Friday, January 07, 2005and you thought I was done!
This is a quick follow-up to entry I posted a few weeks ago entitled "A Plea for Fundamentalism". I must say I was a bit disappointed by how little comments I received from my readers on this post. I thought it was quite controversial and would stimulate some debate, but...zilch!
I said, in my previous "Fundamentalist" post, that for a Fundamentalist Christian, it was the Bible plus nothing. It is here that I want to bring precision:
How a Fundamentalist reads his Bible (according to Rand):
A Christian Fundamentalist believes and follows the Bible, well, fundamentally!!!
By this I mean that the Fundamentalist views the Bible as the very Word of God. What is written on the page, is what God said Himself, or said through a prophet, apostle or other servant of the Most High. It is to be feared and observed without question or compromise.
Ephesians 5:22-23: this passage, in no uncertain terms, tells us that wives are to be submitted to their husbands, and that the husband is the head of the wife. Not exactly a popular doctrine in these "feminist" times. While many who call themselves Christians would do away with this doctrine and justify it by saying it was only applicable in the days of the apostles, the Fundamentalist will hold that the wife IS to be submitted and that the husband IS the head of the wife. There is nothing in the context of Ephesians chapter 5 that would allow us to conclude that this precept was for a specific time period.

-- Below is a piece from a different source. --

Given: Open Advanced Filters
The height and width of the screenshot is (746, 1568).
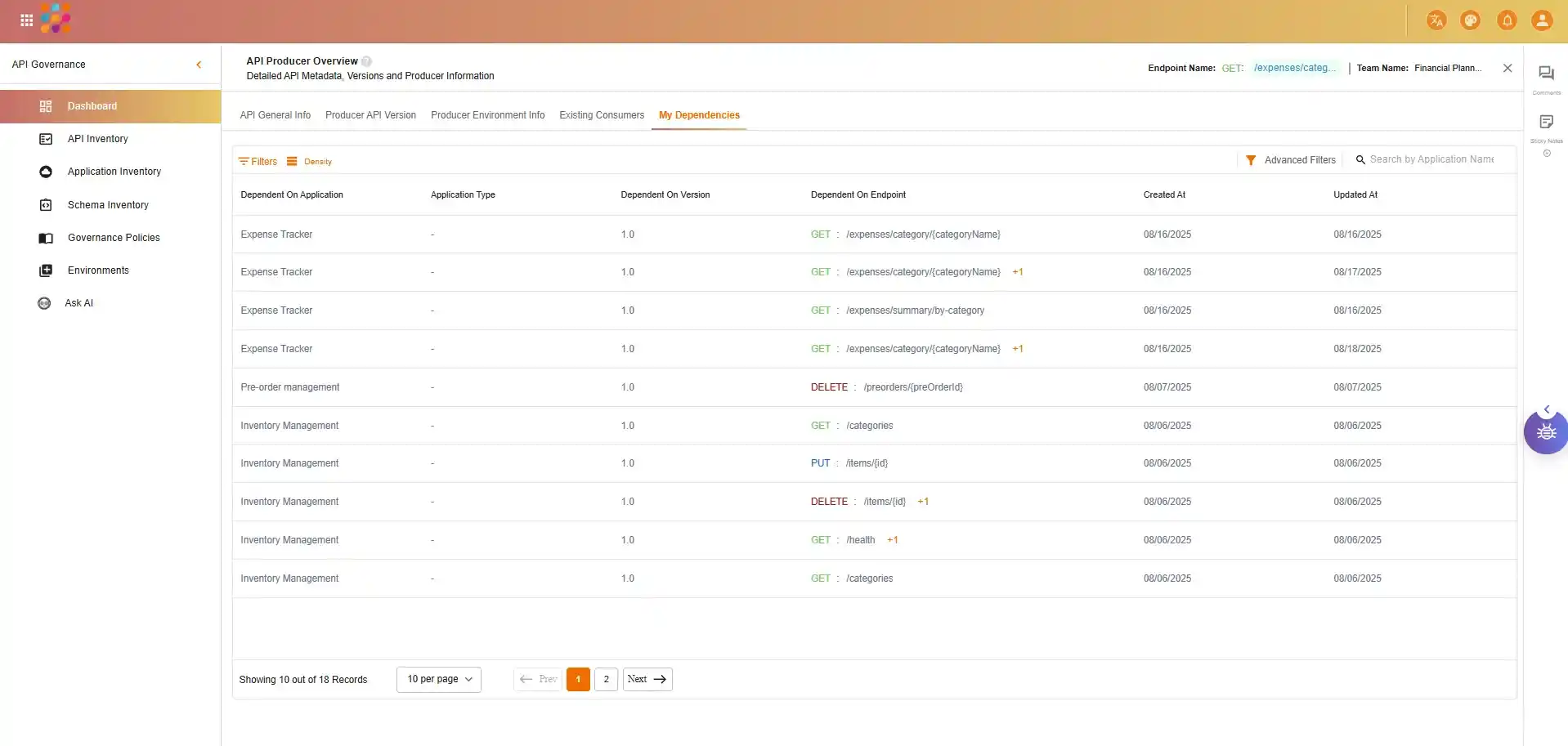Looking at the screenshot, I should pyautogui.click(x=1290, y=160).
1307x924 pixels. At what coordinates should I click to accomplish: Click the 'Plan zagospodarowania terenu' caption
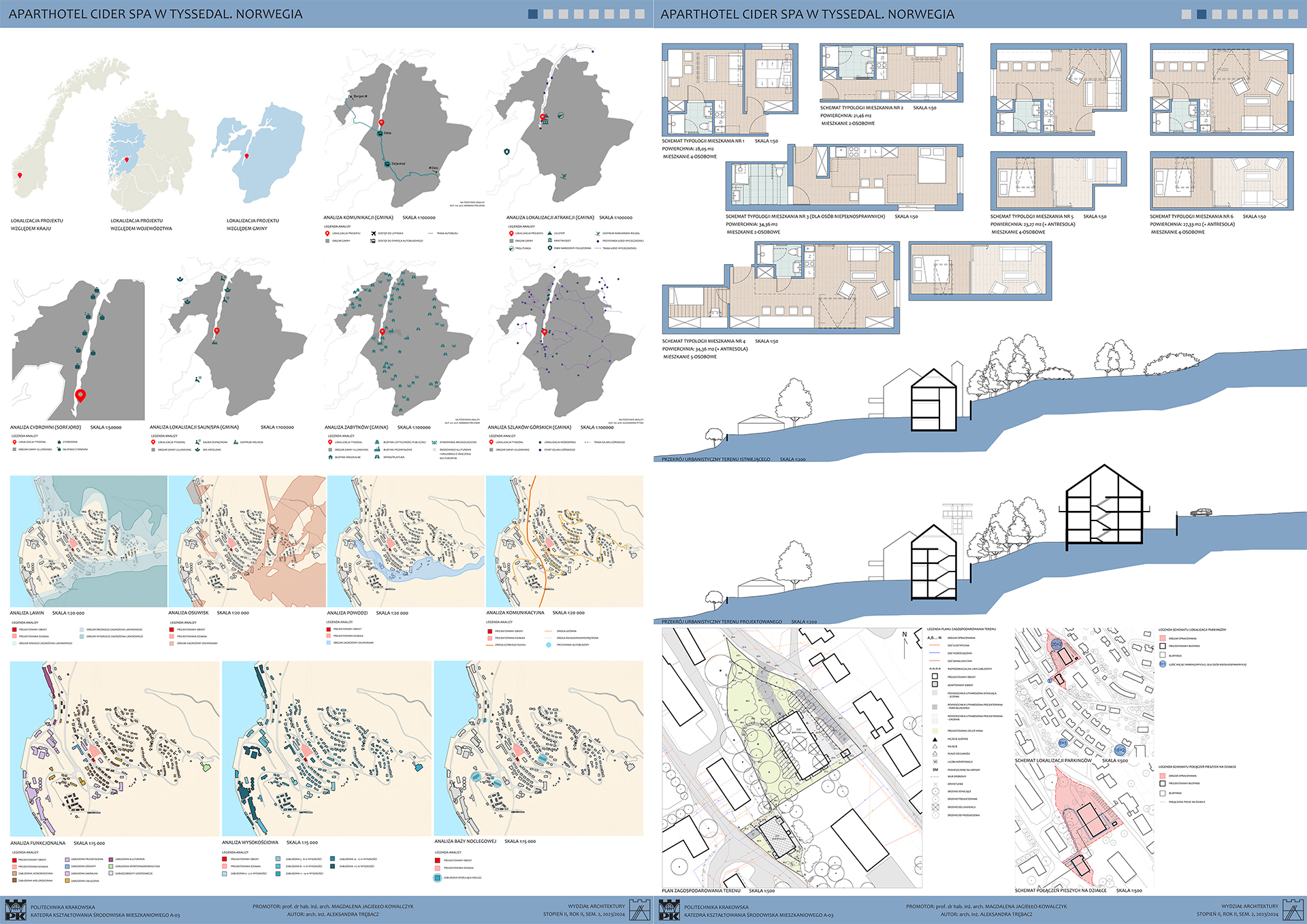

Exodus 20: 7: this passage clearly says that taking the Lord's name in vain is a big no-no. It comes complete with a threat: YOU WILL NOT BE HELD GUILTLESS IF YOU DO!!! Now many "Christians" will believe in different interpretations for this verse; for example:
(a) it means you won't do anything wicked and say you are doing it with God's blessing (doing it in His name).
(b) it means you won't swear or promise something with "God as your witness" and not live up to your vow.
(c) it means you will not use God's name in vain in your conversations, like saying "oh my God!" or "Jesus" in vain.
(d) all of the above.
The Fundamentalist chooses (d). The context and the Hebrew allows for any of these possible interpretations, so the Christian Fundamentalist doesn't fool around, he fears God and he doesn't take God's name in vain, in every possible sense of the commandment.
Yet another example:
Romans 1: 24-28: this passage condemns the sin of homosexuality, both female and male homosexuality. Again, some will downplay this passage and say that it was part of the social fabric of the day, but again, nothing in the context of Romans 1 allows us to believe that the passage was relevant only to the 1st century. So the Fundamentalist believes that homosexuals are sinners outside of the grace of God, needing to be born-again into the family of God if they are to be saved.
One final example:
Romans 11: this whole chapter deals with Gentile Christians and Jewish Christians in a totally separate way. Paul starts by saying that God is not finished with the Israelites, then says that by their "spiritual slumber" salvation has come into the Gentiles, and warns the Gentiles not to look down their noses at the Jews for they remain God's natural branch (the natural chosen people), and finally v.25 and 26, IN NO UNCERTAIN TERMS, makes it clear that "the blindness in part" of Israel is temporary (until the fullness of Gentiles are saved), and then all ISRAEL will be saved. A Fundamentalist believes that Israel was, is and will be the chosen nation of God.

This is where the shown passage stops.